FDA medications refer to drugs whose side effects have been reviewed by the Center for Drug Evaluation and Research and determined to provide benefits that outweigh the risks for the intended individuals (Alexander, 2012). These drugs have various benefits and risks. The benefits include; a sense of safety to the consumers. Considering the extensive review of the drugs, harmful medications are disposed off before getting to the consumer. Second, FDA drugs are meant for a specific illness. These drugs are manufactured to cure a wide variety of illnesses and are under high scrutiny. For example, there are drugs to treat different types of cancer or depression. On the other hand, the risks of FDA medication are overpriced medicine. Since the drugs are approved, most vendors tend to overprice them since they know most customers will choose them over other medications. Second, FDA medicines are not readily available. Off-label drugs refer to drugs given to a patient for another use rather than the prescribed medication. For example, the use of Benzodiazepines to treat PSTD (Akiki & Abdallah, 2019). The benefits of off-label drugs are they can be used to relieve pain. Second, they are cheap and readily available in medicine outlets. However, there is a risk of buying a harmful drug that will bring more pain rather than curing the intended illness. The risk assessment that I would used to make a treatment decision of PTSD is checking the patients symptoms and taking them through various texts before making a decision.
There exist clinical guidelines for the treatment of PSTD in adults. The current guidelines strongly recommend the use of prolonged exposure therapy, cognitive processing therapy (CPT), cognitive processing therapy and cognitive behavioral therapy (Courtois et al., 2017). Prolonged exposure therapy is an intervention strategy that may take a period of three months or more. It may involve imaginal exposure or in vivo exposure. Imaginal exposure is where a patient describes to the therapist their past experiences and the symptoms they have been experiencing. With the therapist’s guidance, the patient can practice breathing techniques to overcome the traumatic events. On the other hand, in vivo exposure involves exposing the individual to the fears until they are able to confront them. Apart from the treatments, the clinical guidelines does not address yoga or acupuncture as a form of treatment for PTSD. Therefore, it is vital for medical professionals to familiarize themselves with the guidelines before treating a patient.

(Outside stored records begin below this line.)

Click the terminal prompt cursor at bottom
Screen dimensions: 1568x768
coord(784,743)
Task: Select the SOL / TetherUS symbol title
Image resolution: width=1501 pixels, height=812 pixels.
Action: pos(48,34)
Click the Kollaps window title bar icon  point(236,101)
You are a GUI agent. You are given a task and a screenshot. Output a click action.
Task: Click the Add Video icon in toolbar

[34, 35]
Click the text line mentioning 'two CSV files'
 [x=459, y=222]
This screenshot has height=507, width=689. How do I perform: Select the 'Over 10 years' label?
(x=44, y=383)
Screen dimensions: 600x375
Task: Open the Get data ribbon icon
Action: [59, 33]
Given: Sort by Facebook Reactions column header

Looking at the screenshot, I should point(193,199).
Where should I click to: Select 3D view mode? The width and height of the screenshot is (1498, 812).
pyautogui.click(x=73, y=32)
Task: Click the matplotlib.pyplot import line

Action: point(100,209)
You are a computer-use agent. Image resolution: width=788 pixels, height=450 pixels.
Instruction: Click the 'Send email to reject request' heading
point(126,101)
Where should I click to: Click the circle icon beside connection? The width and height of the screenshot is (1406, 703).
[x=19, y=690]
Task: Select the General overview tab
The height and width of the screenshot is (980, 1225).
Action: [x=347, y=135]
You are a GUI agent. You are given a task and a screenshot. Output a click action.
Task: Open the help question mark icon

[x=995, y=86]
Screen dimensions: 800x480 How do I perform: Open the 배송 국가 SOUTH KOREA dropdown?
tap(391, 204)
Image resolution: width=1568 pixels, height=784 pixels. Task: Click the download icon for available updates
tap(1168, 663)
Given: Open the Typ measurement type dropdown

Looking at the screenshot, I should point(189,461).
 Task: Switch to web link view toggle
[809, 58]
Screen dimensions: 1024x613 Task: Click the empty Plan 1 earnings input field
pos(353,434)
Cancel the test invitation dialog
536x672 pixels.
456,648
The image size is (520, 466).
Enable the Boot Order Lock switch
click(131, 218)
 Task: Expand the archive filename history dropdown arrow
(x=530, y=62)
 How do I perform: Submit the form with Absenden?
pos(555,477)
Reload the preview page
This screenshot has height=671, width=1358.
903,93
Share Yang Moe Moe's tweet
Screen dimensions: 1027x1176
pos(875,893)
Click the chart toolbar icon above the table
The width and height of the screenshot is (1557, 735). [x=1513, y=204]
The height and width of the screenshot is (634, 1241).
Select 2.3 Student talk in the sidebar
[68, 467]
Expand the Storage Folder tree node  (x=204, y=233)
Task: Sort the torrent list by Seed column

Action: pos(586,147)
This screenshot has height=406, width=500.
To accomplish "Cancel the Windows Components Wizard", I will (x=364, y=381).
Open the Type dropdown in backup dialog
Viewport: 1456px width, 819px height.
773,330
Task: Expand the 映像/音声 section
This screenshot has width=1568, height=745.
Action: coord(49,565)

In conclusion, PTSD is a common disease around the globe. It affects not only children but also adults. Therefore, there is a need for different intervention strategies to help the patients dealing with PTSD. Moreover, the government should create programs that create awareness about the disease in society so that individuals can recognize symptoms at an early age and seek medication where necessary.
Akiki, T. J., & Abdallah, C. G. (2019). Are there effective psychopharmacologic treatments for PTSD?. The Journal of clinical psychiatry, 80(3), 1309.
Alexander, W. (2012). Pharmacotherapy for post-traumatic stress disorder in combat veterans: focus on antidepressants and atypical antipsychotic agents. Pharmacy and Therapeutics, 37(1), 32.
Courtois, C. A., Brown, L. S., Cook, J., Fairbank, J. A., Friedman, M., Gone, J. P., … & Kurtzman, H. (February 24, 2017.) Clinical Practice Guideline for the Treatment of Posttraumatic Stress Disorder (PTSD) in Adults American Psychological Association Guideline Development Panel for the Treatment of PTSD in Adults Adopted as APA Policy.